(Records for the exercise Opens)

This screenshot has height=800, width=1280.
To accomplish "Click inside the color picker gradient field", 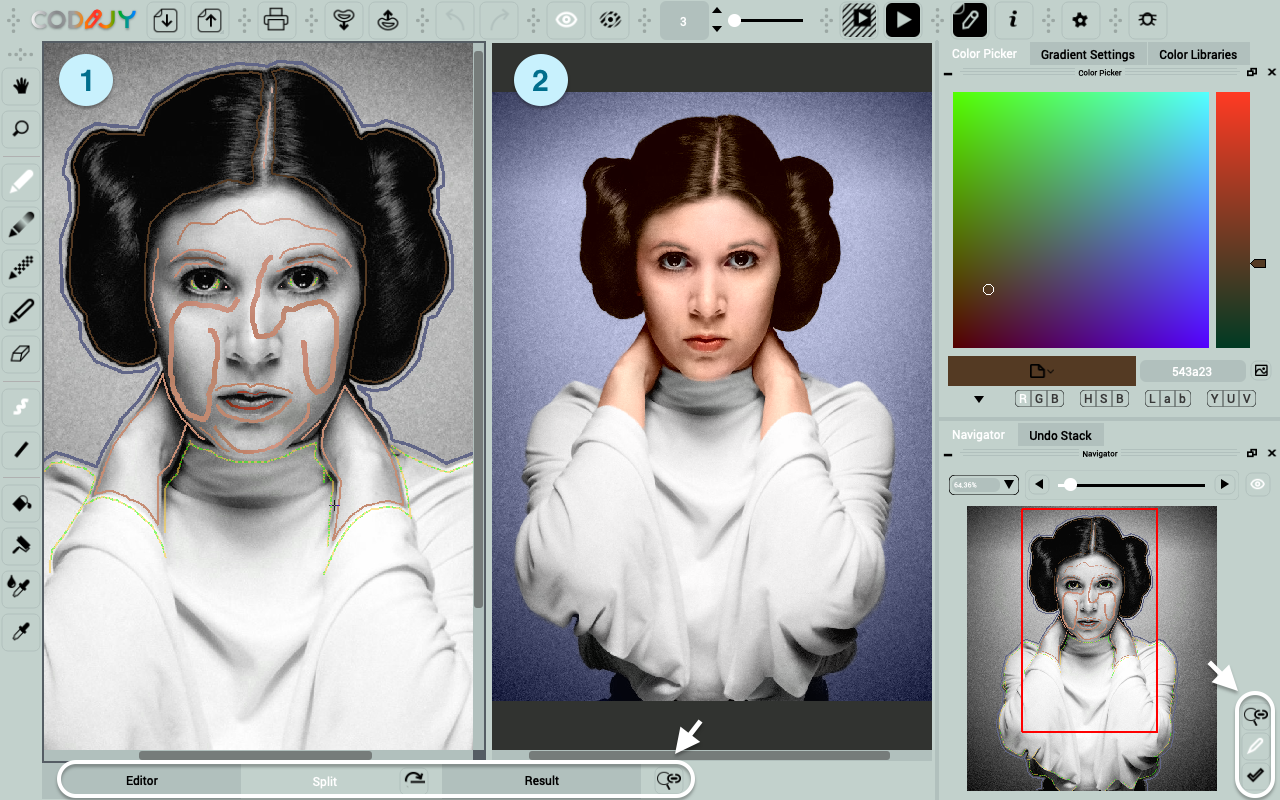I will pos(1080,220).
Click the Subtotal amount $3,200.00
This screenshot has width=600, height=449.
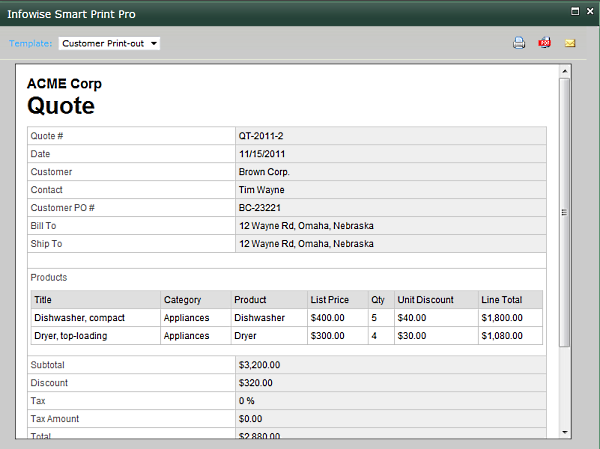click(260, 365)

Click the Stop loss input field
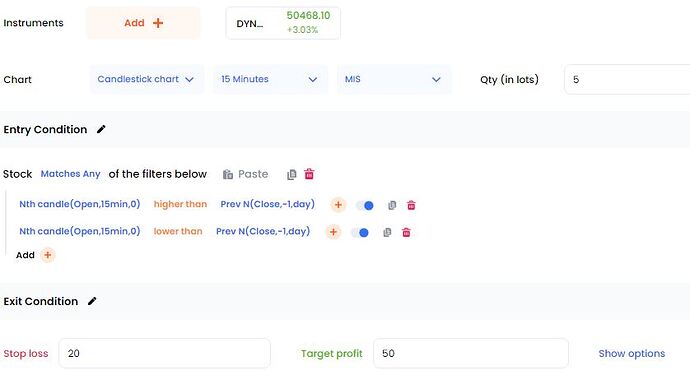click(x=164, y=353)
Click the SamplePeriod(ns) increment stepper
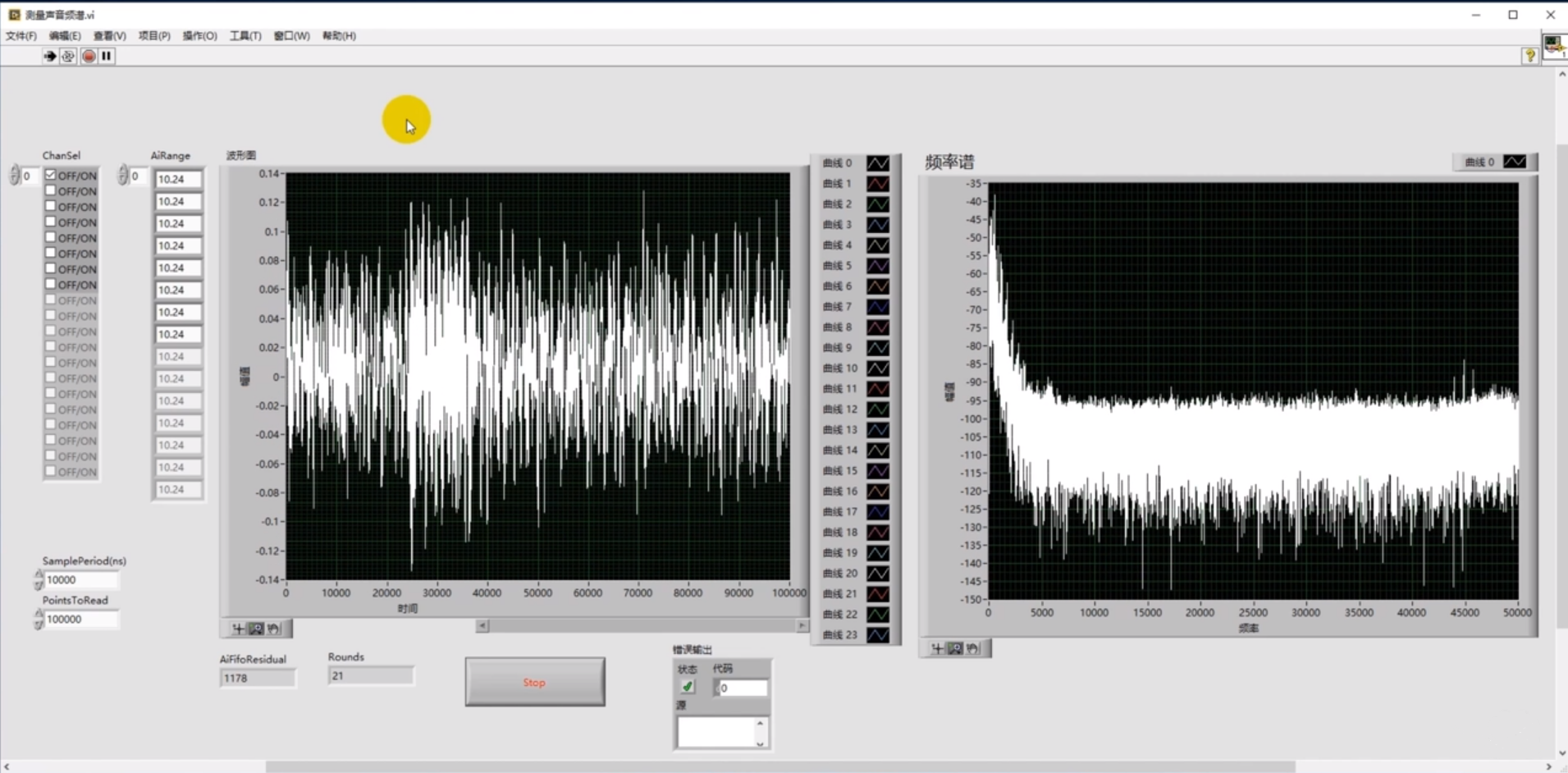This screenshot has height=773, width=1568. [39, 575]
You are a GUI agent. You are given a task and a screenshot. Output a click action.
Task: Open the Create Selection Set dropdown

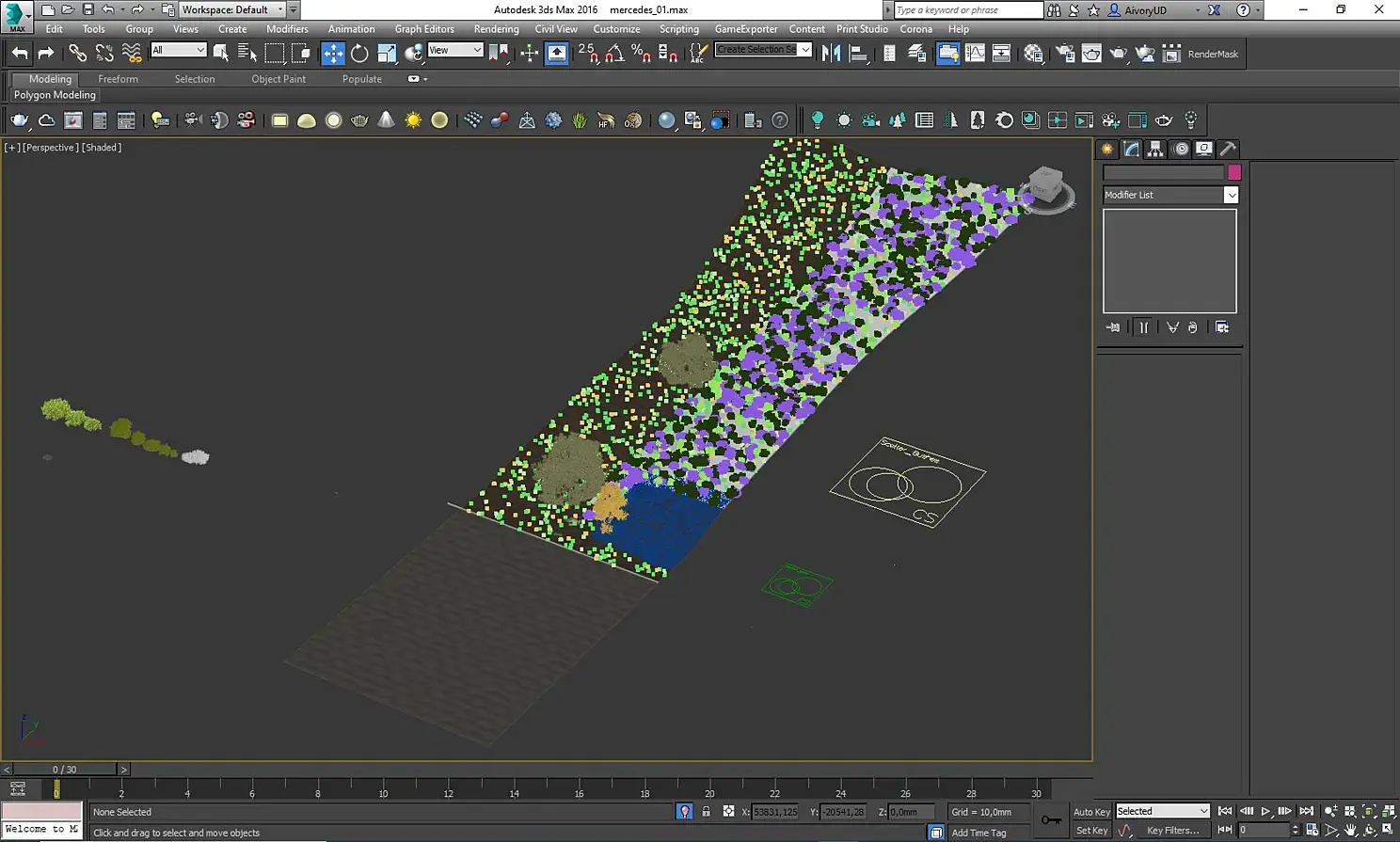click(805, 50)
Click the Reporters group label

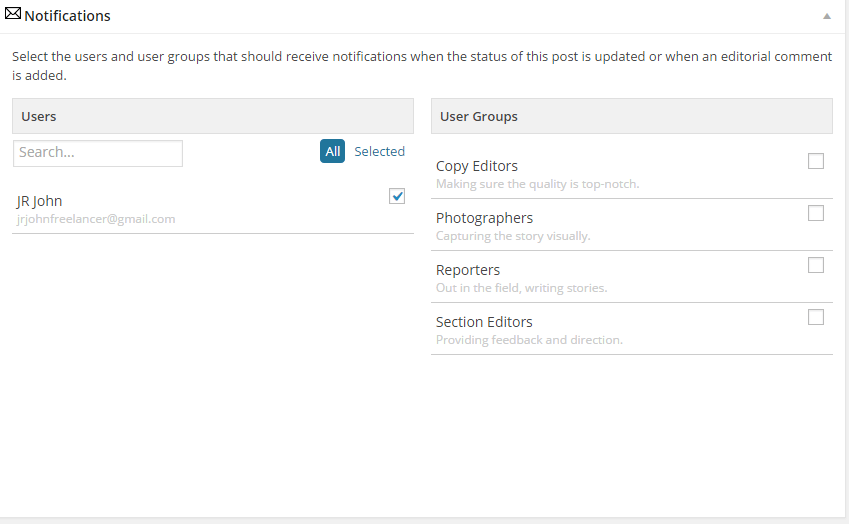(x=468, y=270)
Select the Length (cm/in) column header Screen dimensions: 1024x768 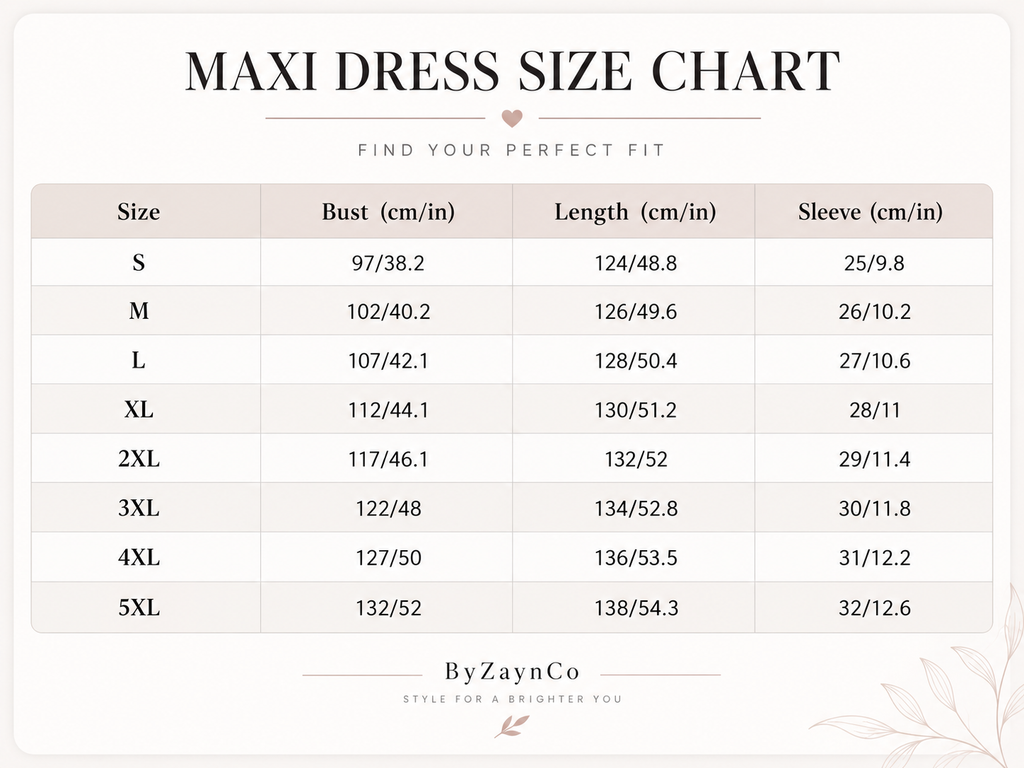pyautogui.click(x=635, y=212)
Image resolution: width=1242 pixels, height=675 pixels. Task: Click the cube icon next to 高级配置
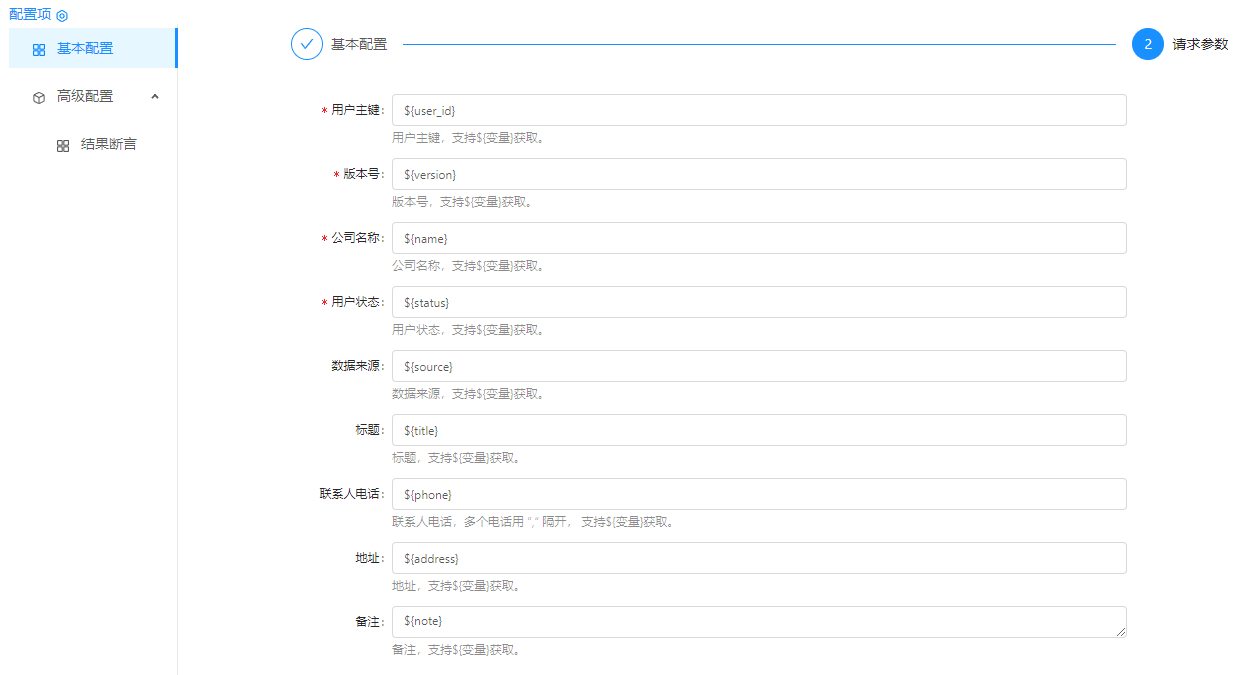39,97
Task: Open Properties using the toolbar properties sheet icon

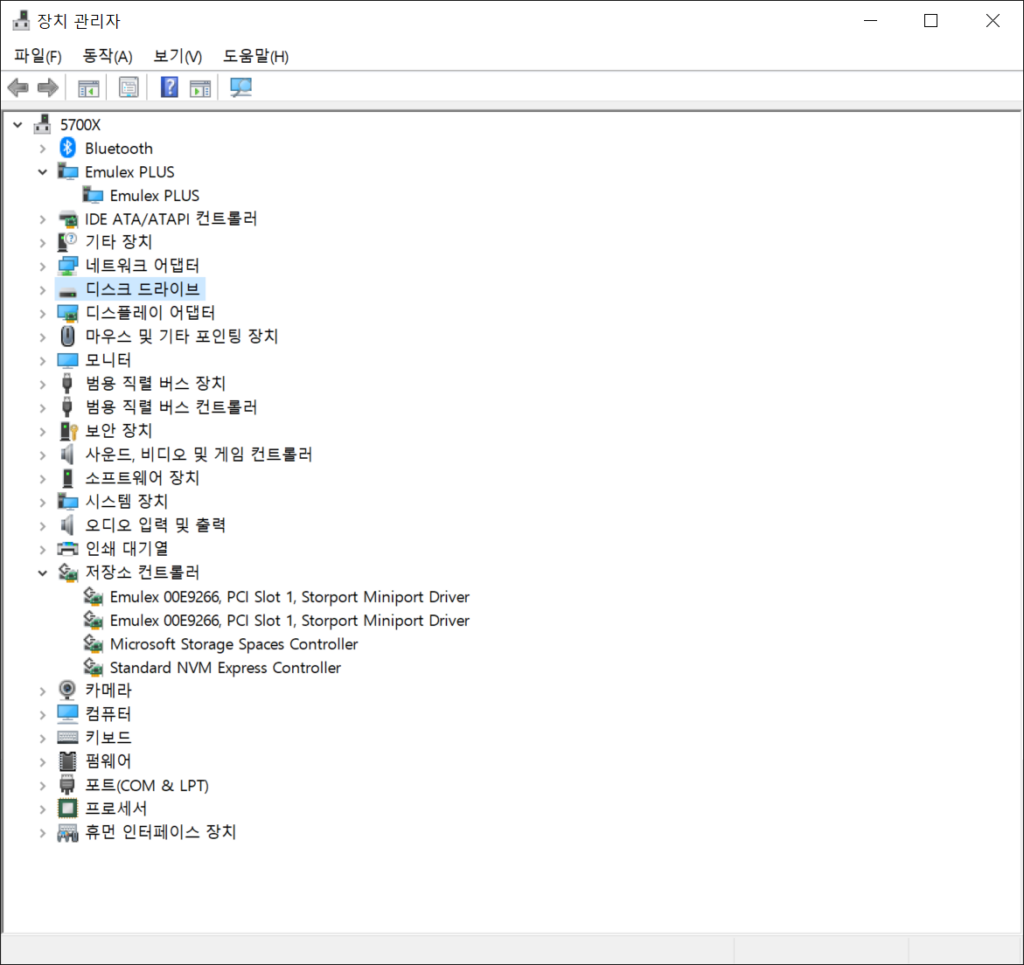Action: (129, 88)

(Records for the exercise Closes)

▸ **Problem statement**
Each line from the one with "Image resolution: width=1242" to the final line of the data above is to be printed exactly; no picture should appear in the copy.

▸ **Reply to the exercise**
Image resolution: width=1242 pixels, height=675 pixels. Task: Click the cube icon next to 高级配置
39,97
Task: Open Properties using the toolbar properties sheet icon

Action: (129, 88)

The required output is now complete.